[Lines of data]
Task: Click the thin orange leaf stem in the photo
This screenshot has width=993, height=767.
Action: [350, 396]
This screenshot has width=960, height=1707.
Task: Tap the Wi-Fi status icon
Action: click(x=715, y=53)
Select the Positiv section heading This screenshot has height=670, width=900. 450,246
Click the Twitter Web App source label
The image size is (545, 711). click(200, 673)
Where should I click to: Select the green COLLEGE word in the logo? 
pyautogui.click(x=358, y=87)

...

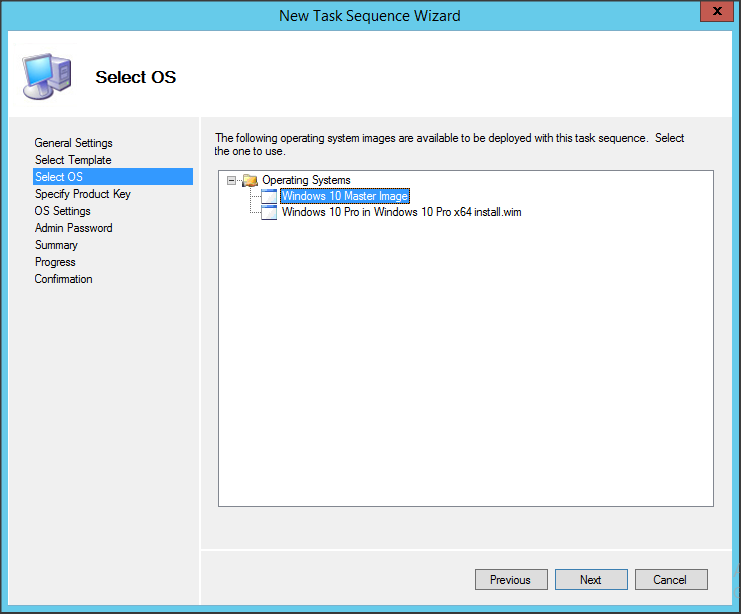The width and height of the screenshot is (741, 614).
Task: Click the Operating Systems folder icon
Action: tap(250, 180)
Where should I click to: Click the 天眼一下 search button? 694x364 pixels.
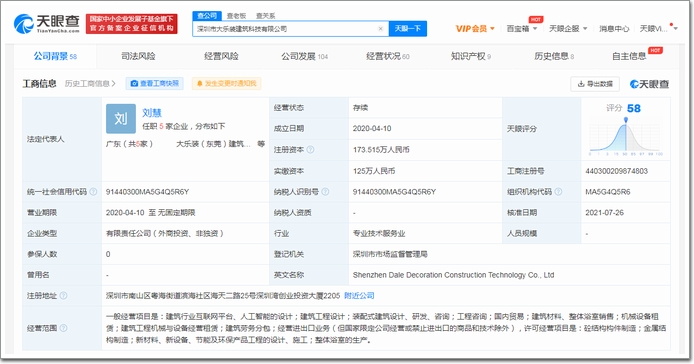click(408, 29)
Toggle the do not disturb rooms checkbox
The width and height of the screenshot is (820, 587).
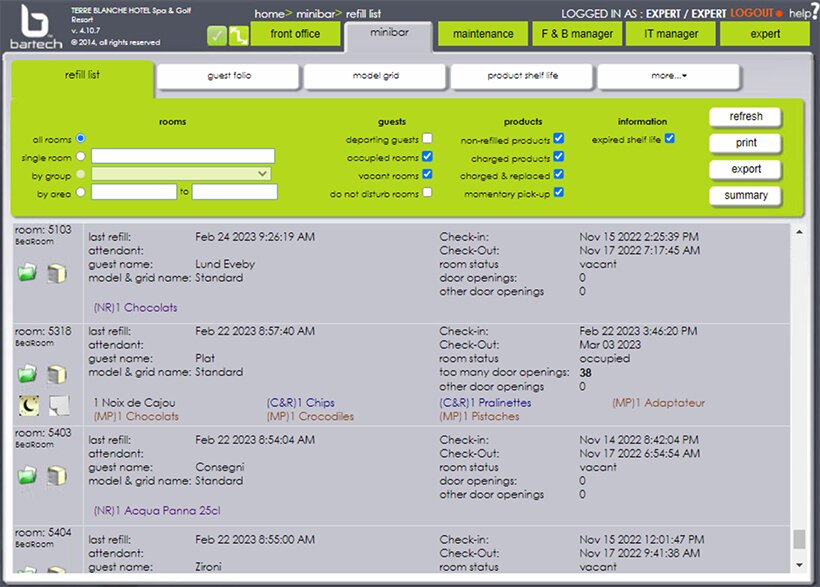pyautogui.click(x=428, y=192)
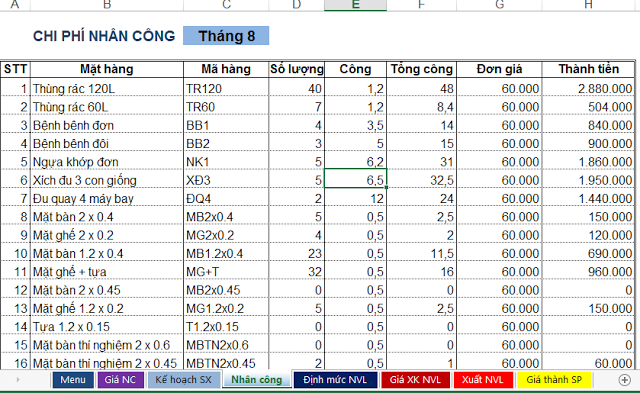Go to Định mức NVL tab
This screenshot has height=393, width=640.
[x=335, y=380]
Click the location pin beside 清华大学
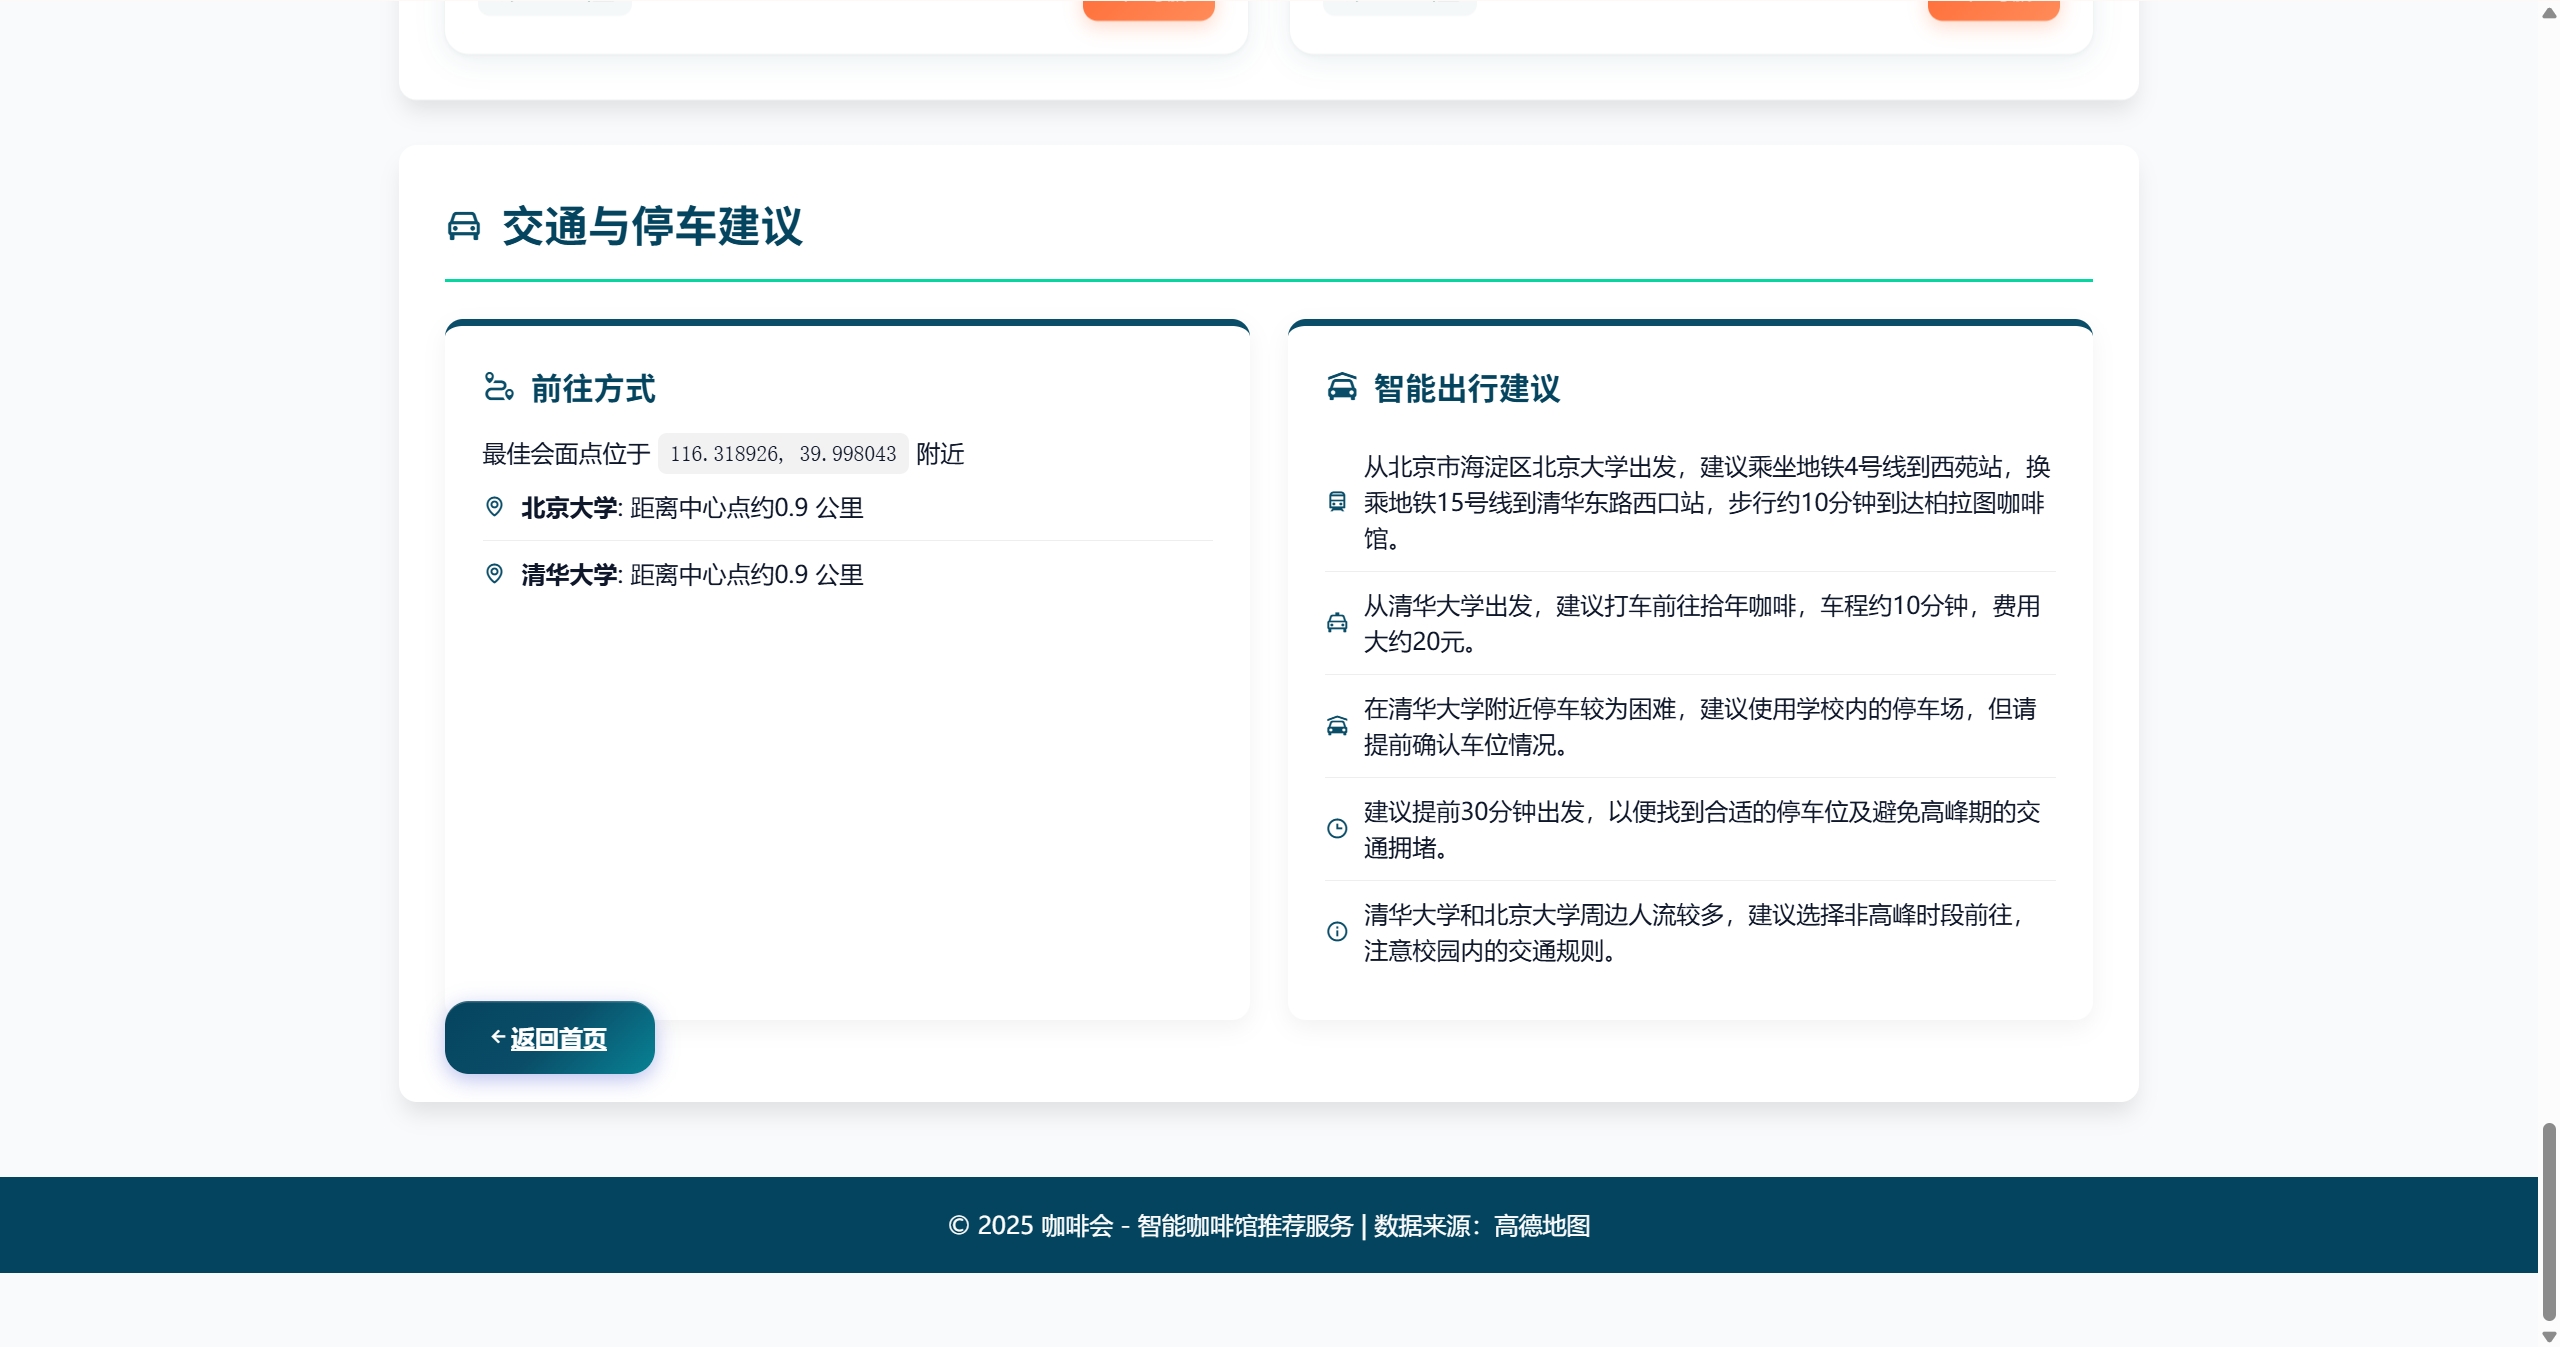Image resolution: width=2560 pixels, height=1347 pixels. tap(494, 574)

(WHAT IS REQUIRED):
Begin at the line that contains "Task: Click the thin" and stop after the line that contains "pyautogui.click(x=358, y=87)". Put those lines of the records into a JSON list of strings, one string per line, and omit any blank lines.

(THE RESPONSE):
[
  "Task: Click the thin orange leaf stem in the photo",
  "This screenshot has width=993, height=767.",
  "Action: [350, 396]",
  "This screenshot has width=960, height=1707.",
  "Task: Tap the Wi-Fi status icon",
  "Action: click(x=715, y=53)",
  "Select the Positiv section heading This screenshot has height=670, width=900. 450,246",
  "Click the Twitter Web App source label",
  "The image size is (545, 711). click(200, 673)",
  "Where should I click to: Select the green COLLEGE word in the logo? ",
  "pyautogui.click(x=358, y=87)"
]